[start of Data supplied]

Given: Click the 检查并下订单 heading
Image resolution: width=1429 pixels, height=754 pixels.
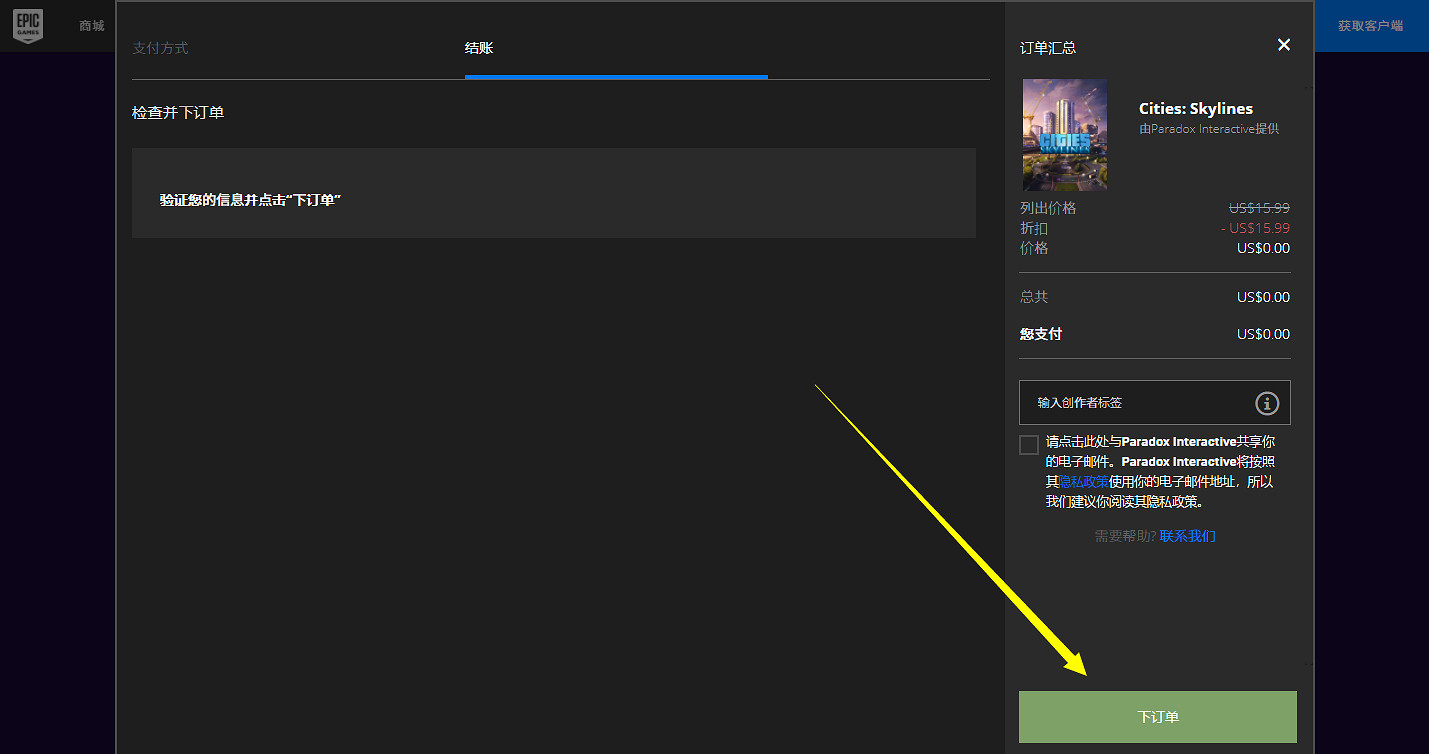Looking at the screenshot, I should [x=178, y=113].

[end of Data supplied]
[start of Data supplied]

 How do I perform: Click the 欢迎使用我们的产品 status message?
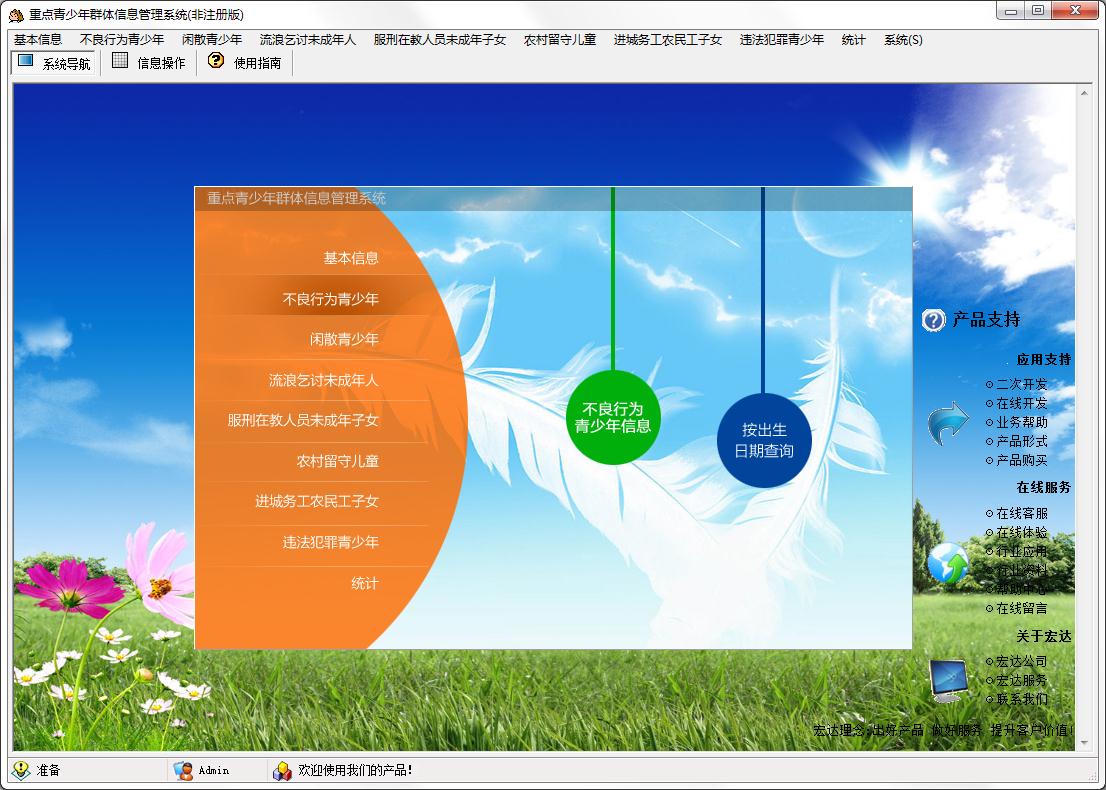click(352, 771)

[end of Data supplied]

## Work required
Convert the listing into a JSON list of strings, one string per line, beginning with the line containing "Given: Click the 检查并下订单 heading" and continuing through the line containing "Looking at the", both included, omitting blank lines and the pictures.

## Exercise solution
[
  "Given: Click the 检查并下订单 heading",
  "Image resolution: width=1429 pixels, height=754 pixels.",
  "Looking at the screenshot, I should [x=178, y=113]."
]